Does anyone thing I cheated? I hope not, because I feel like I was being punished. This morning I heard my mother (Yes, I live with my parents. No, I didn’t always live with them. Yes, I am also horrified and disgusted by this. Yes, I am working on getting out. Target date is August 2011) watching Sunday morning on CBS. I love that show. They were interviewing Bryan Adams. I hearted Bryan in HS. I still do. To make matters worse, they also interviewed Daniel Radcilffe (Harry Potter). I may not have mentioned this but I am a Harry Potter freak. My ringtone on my phone is the theme to Harry Potter. My screensaver is a scene from the movie, etc. I’m so bummed that I missed it.

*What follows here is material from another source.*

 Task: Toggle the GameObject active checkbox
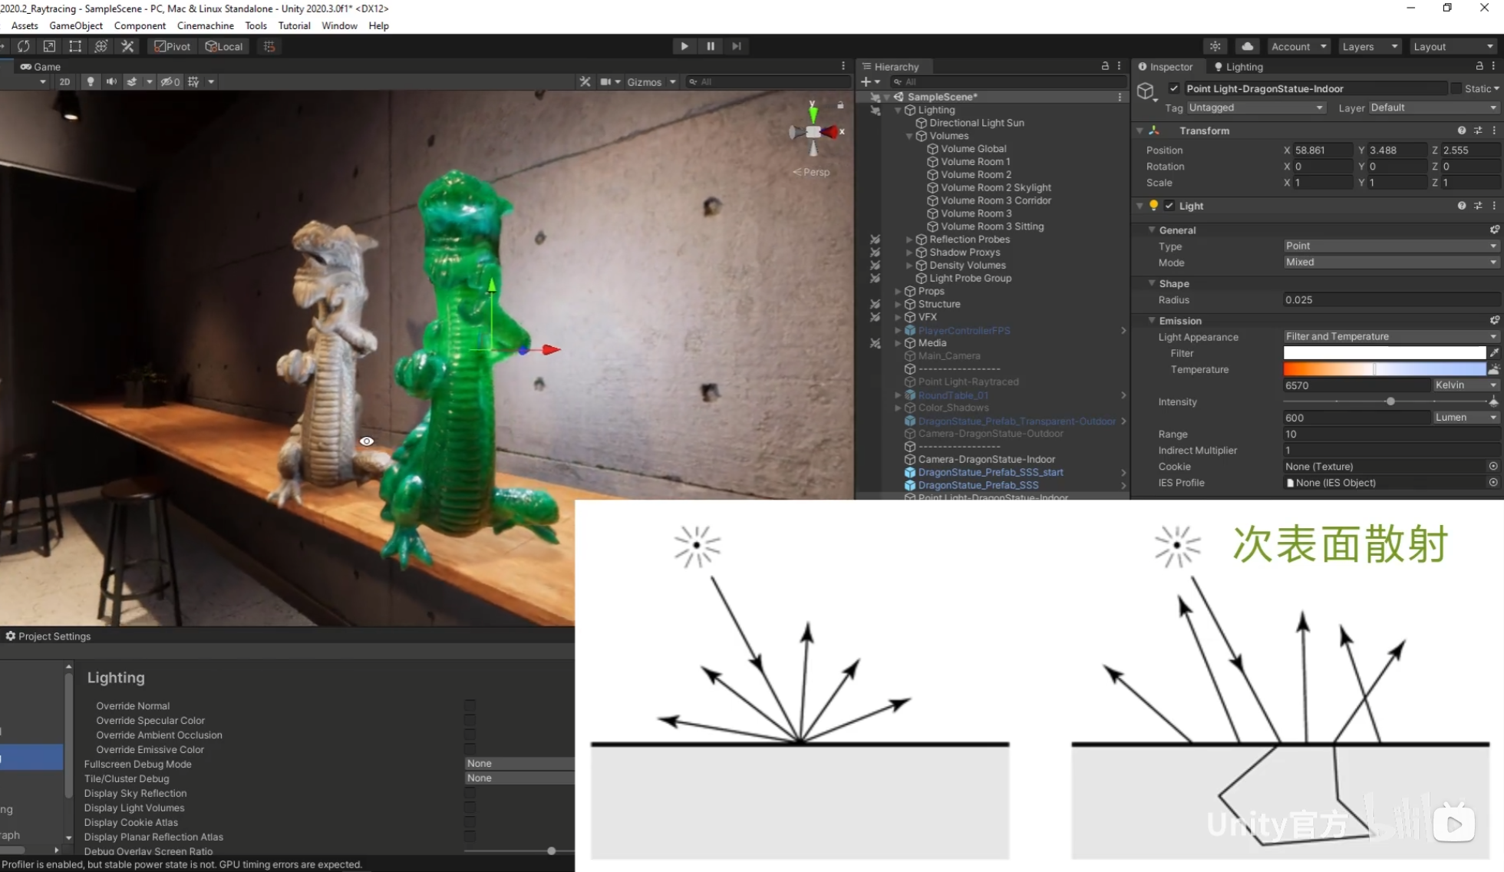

I’m not twitching nor am I foaming at the mouth. But it could happen. I think it might.

Thursday, March 10, 2011

Givin' up is hard to do: Lent

It’s Lent time again. For those of you who are not Catholic, Lent is the period of time from Ash Wednesday through Easter where each person makes some kind of personal sacrifice. According to the Bible this is the same 40 days and 40 nights where Jesus fasted, and prayed in the desert.

I grew up Catholic. I got baptized, received Holy Communion, Confession and Confirmation. I spent 12 long years being educated in the Catholic school system. So I guess that makes me Catholic. I guess.

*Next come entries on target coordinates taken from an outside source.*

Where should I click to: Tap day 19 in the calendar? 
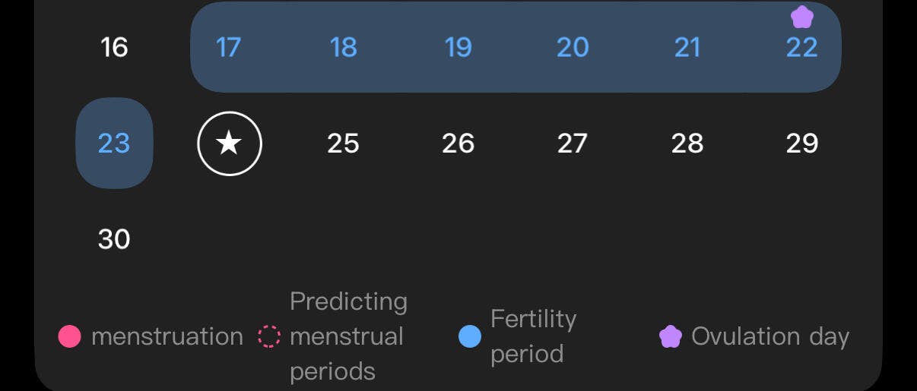[x=459, y=48]
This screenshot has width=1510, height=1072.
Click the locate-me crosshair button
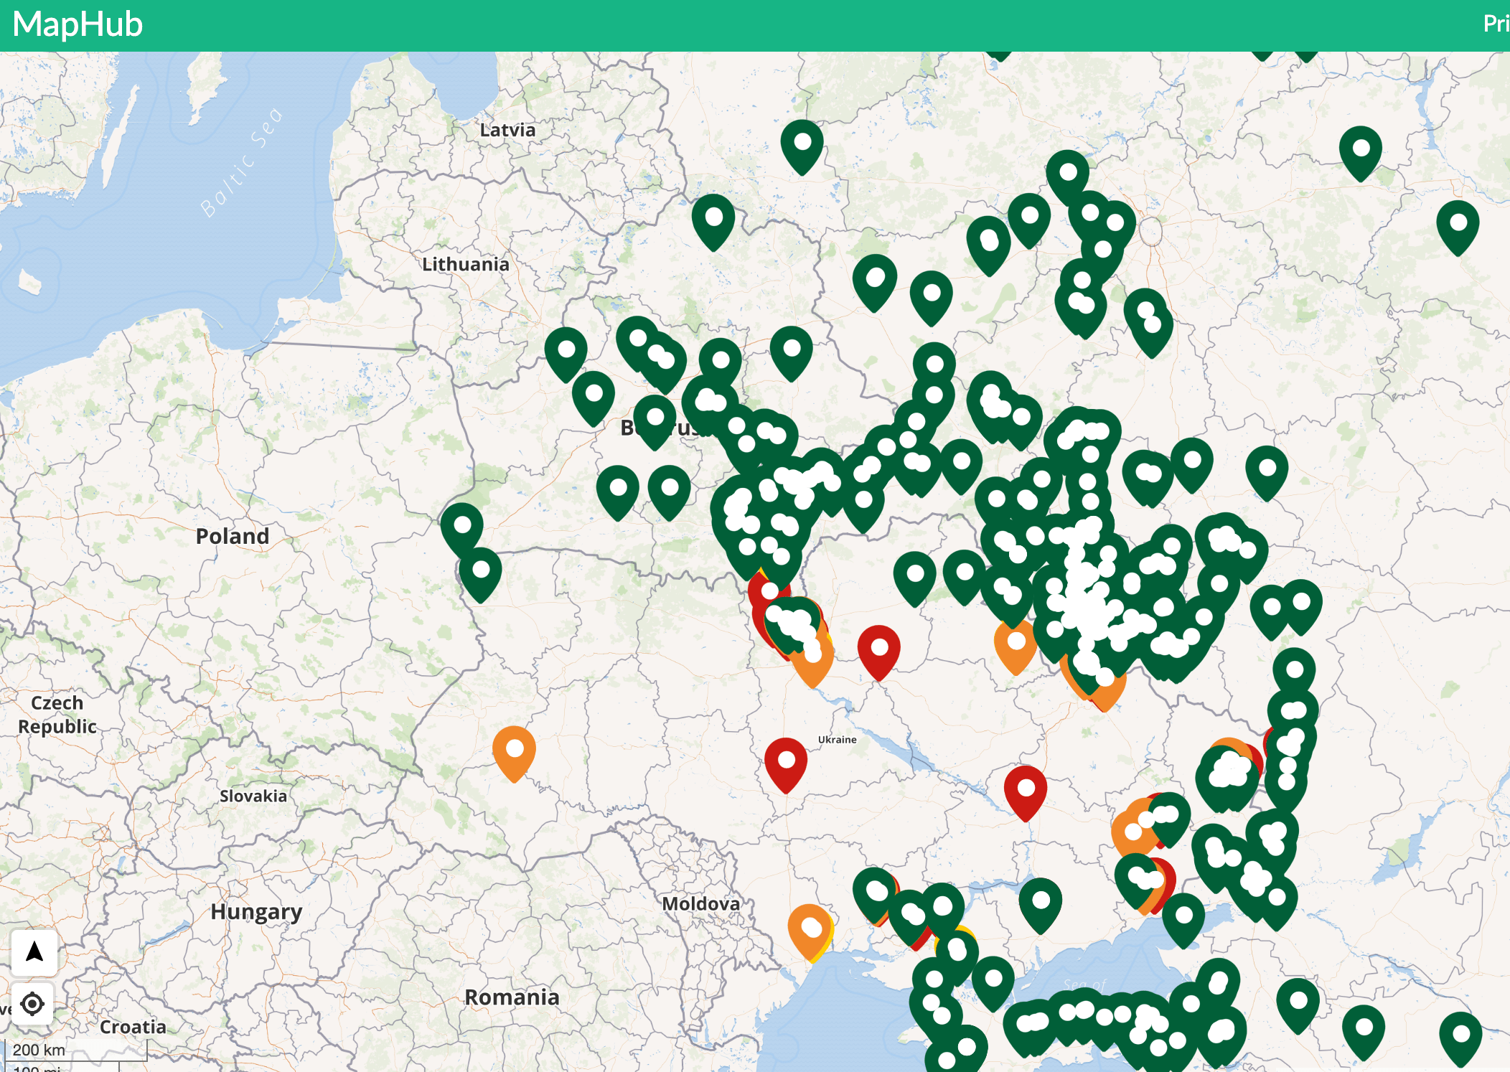pyautogui.click(x=32, y=1004)
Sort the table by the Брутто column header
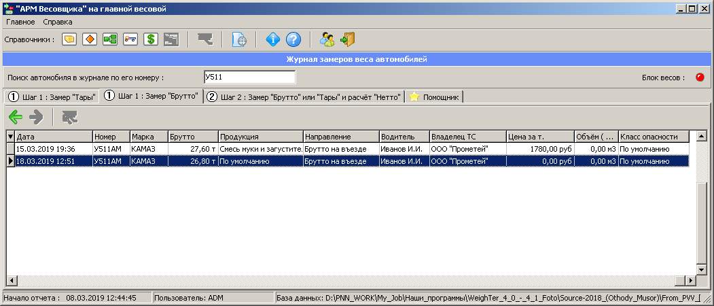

Here is the thing, when I go to church I don’t feel much of anything and I think that I should. This has been an issue for me for years now. I believe that religion should provide you will a sense of peace and contentment. I’m also a pretty leftist person. Meaning—I believe in a woman’s right to choose. I believe that Lesbians and Gays have a place in our society and should be treated just like everyone else. I think that priests and nuns should be able to get married, not necessarily to each other, but they deserve companionship that marriage provides. I think that nuns should be able to perform mass. I think that sometimes divorce is necessary. All those beliefs go against what the Church stands for. So how Catholic am I really?

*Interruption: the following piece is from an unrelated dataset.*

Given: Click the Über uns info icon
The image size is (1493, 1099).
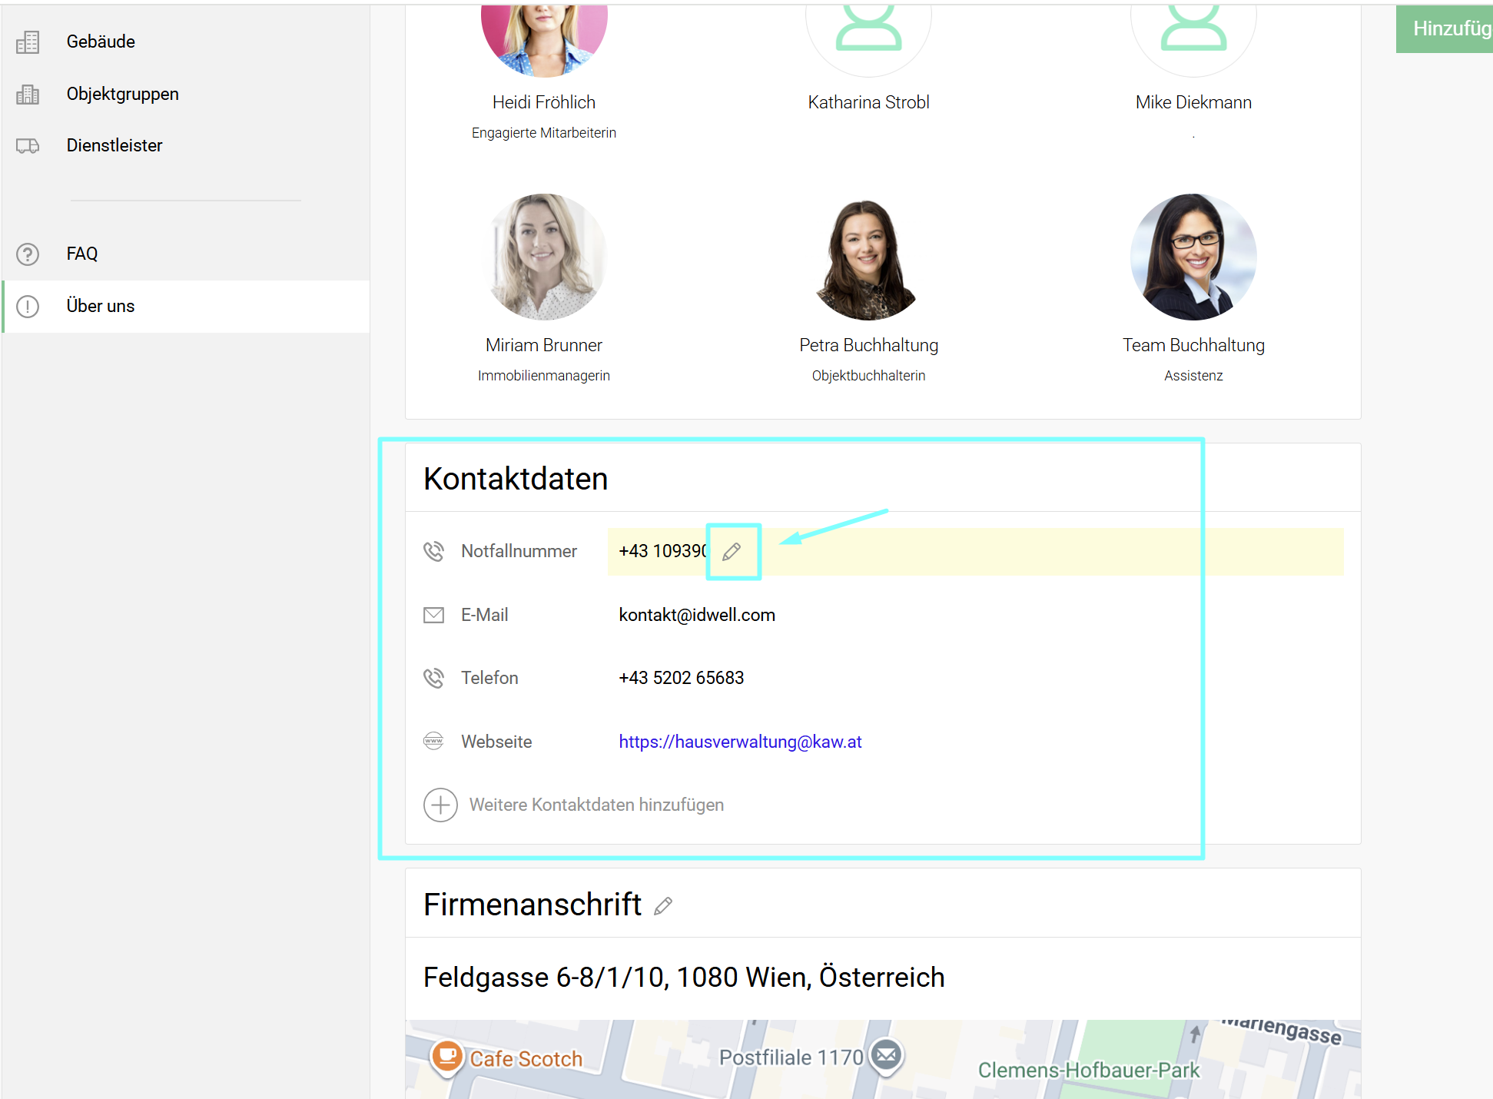Looking at the screenshot, I should (x=28, y=306).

In spite of those feelings, as soon as Lent rolls around, I am compelled to participate. Ashes on Ash Wednesday, no meat Fridays, stations of cross on Good Friday, Easter Sunday mass and giving up something for Lent. Yes my friends, these are the shackles of Catholicism. I also know that no one is making me do this. This is coming from me. So until I am ok with NOT participating, I MUST participate. Yes, I know it’s weird. No, I don’t know why. I say all this because I am looking for something to give up. For years I gave up some favorite food or drink. However, I am doing Weight Watchers and feel like that is hard enough; I don’t think I can give up anything else that has to do food. Shopping? I don’t really shop like that. So no. I’ve been thinking and I narrowed it down to two things. First thing(s) Facebook (I can't figure out how to link to my FB page) and Twitter. Second thing Television.

Facebook and Twitter: I am very connected to Facebook. VERY. To be clear not "April" the other me. As a matter of fact, if you want to friend me on FB--please. April's FB page is sad!(lessofapril@gmail.com) LOL! The second I have a moment, I am on checking my status and the status of my friends. I make comments. I tee hee and ho ho. I am not nearly as connected to Twitter as I am to FB. Although, I do use Twitter to updates folks about blog updates.

Television: I don’t watch episodic television much anymore. I watch the news. I watch Family Guy every single night. And I watch a hell of a lot of HGTV. Someone once told me that their TV is almost like a light bulb. It’s just on all the time. Mine is like that. Even if I’m not watching. Turns out that Fat bridesmaid (Whose name I just realized I don’t know. I looked for it on her amazing blog and couldn’t find it.) Anyway she has given up Television for Lent, so far so good I think. She keeps on meandering into her her living room to turn the TV on, but she hasn't mentioned twitching or foaming at the mouth so I think she's going to be ok. Her doing it makes me think it's a great idea.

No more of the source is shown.